» EXTRACTED DATA:
____________________
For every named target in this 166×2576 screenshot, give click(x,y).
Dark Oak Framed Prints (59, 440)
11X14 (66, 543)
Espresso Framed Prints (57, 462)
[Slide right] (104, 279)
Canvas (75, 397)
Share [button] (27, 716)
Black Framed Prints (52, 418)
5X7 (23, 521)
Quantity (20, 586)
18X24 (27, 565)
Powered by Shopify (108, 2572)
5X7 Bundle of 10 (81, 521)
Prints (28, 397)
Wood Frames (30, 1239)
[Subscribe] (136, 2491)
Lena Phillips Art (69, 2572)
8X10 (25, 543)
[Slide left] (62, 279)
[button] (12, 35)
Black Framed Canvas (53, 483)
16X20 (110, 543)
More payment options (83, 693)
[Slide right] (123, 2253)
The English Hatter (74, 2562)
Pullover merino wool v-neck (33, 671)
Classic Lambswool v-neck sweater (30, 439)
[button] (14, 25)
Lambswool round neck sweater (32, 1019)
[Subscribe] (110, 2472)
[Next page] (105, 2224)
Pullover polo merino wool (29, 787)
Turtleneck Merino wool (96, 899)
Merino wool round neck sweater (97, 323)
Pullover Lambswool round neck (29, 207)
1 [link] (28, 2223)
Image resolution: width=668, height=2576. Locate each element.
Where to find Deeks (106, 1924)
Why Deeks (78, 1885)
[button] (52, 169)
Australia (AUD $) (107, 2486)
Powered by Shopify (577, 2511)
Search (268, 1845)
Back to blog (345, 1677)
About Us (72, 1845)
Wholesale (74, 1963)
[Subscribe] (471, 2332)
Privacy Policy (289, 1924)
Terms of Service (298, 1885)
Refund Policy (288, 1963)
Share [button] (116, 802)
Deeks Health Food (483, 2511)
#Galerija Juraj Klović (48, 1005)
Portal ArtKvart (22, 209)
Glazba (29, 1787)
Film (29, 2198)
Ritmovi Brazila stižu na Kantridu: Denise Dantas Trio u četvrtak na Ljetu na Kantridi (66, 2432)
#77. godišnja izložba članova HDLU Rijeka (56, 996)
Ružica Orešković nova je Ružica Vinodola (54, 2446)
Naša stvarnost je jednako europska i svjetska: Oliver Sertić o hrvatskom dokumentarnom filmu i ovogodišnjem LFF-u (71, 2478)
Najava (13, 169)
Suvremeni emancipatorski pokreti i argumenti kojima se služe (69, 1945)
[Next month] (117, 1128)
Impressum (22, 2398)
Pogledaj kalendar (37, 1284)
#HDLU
____________________
» REQUIRED ACTION: Each line that includes the string "button" should be copied from the data.

» YOUR RESPONSE:
Share [button] (27, 716)
[button] (12, 35)
[button] (14, 25)
[button] (52, 169)
Share [button] (116, 802)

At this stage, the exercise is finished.